Anthony Hecht American Literature Analysis
The bulk of Anthony Hecht’s oeuvre is an album of the agony of visions revisited. His parodies aside, much of Hecht’s poetry speaks to matters he found most important: seeing and seeing accurately, remembering, and reconciling by way of relentless effort and painstaking technique. He once said that seeing accurately is almost the most important act that a human being can perform in life. This act is one he perfected as a formalist, or New Critical poet, one that maintained the ethos of an era, and one that Hecht made memorable both by virtue of form and by content.
As did Ezra Pound, Hecht saw poetry as the insignia of civilization, and he took responsibility as a poet whose task it was not only to write about himself or further his practice of poetic expression, but also to apply prosodic skill to life by putting it into context without evading the terrible. A seemingly impossible task, Hecht accomplished it by taking an almost impossible approach, by writing in a poetic form that many say is almost impossible to write: the sestina.
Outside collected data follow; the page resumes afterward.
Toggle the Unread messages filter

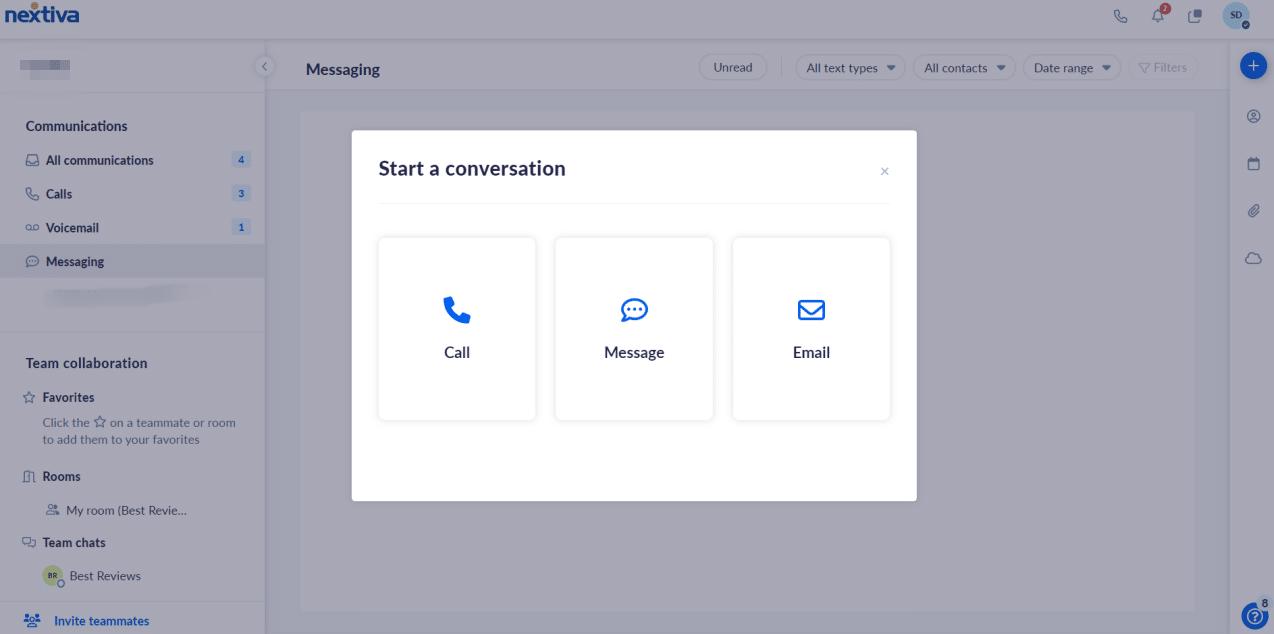[732, 66]
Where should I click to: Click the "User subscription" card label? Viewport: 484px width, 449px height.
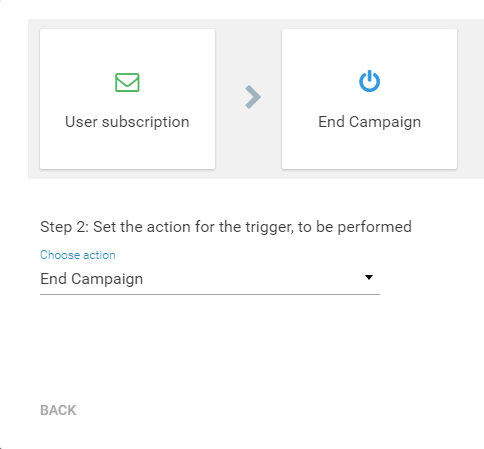(127, 122)
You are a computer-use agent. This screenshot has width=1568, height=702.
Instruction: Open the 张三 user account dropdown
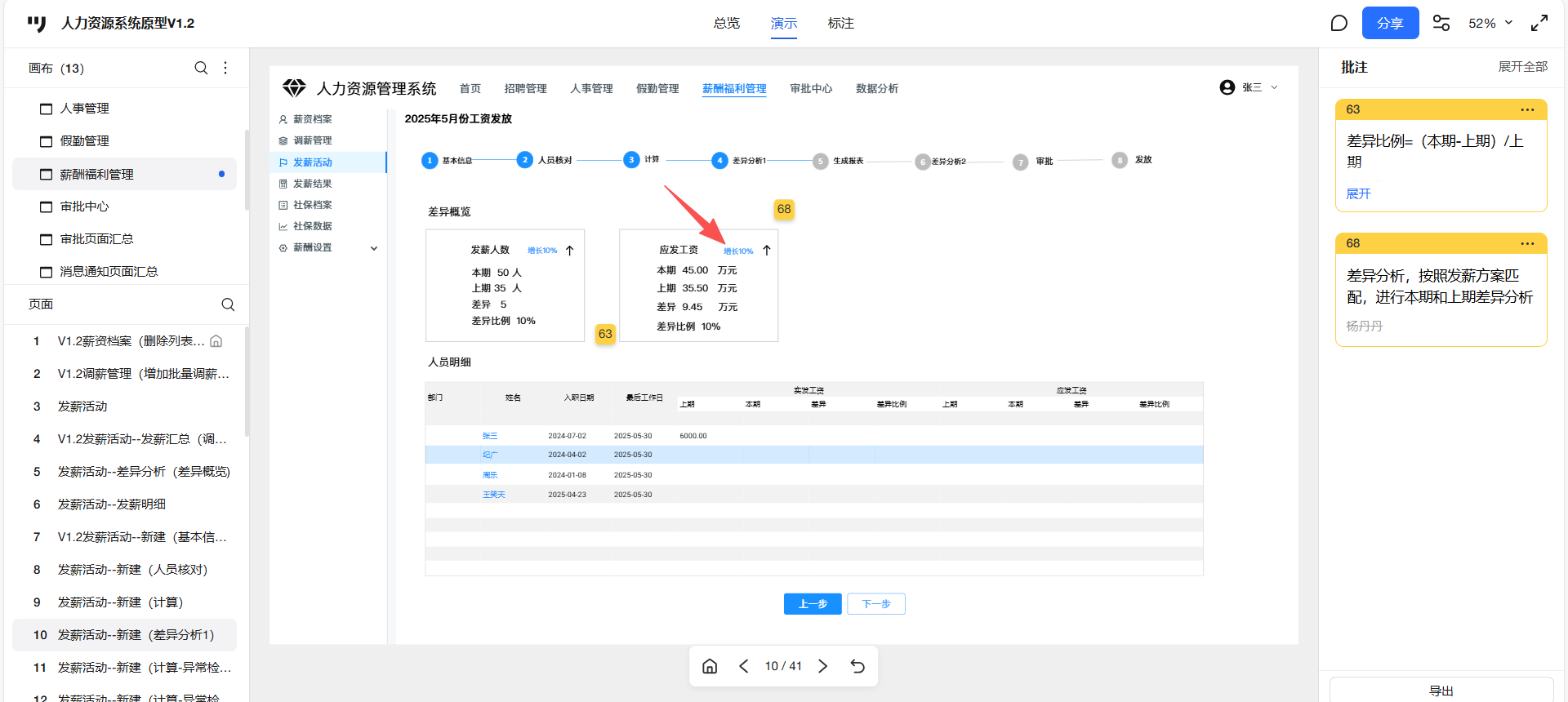click(x=1249, y=87)
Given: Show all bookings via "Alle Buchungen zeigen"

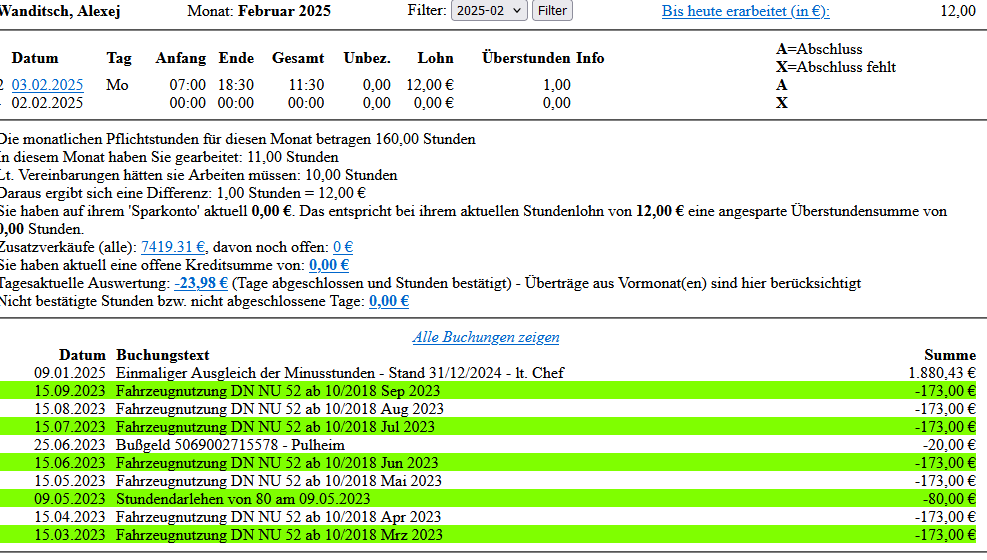Looking at the screenshot, I should (x=486, y=337).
Hecht approached this daunting, demanding task with the belief that it is possible to have some sort of reconciliation—to present that which is disagreeable by putting it into the context of beauty and truth, the way, he once noted, that John Keats found William Shakespeare was able to do. The sestina provided the form for Hecht to combine, contrast, and reconcile several ideas at once. Ideas that bombard...
(The entire section is 1602 words.)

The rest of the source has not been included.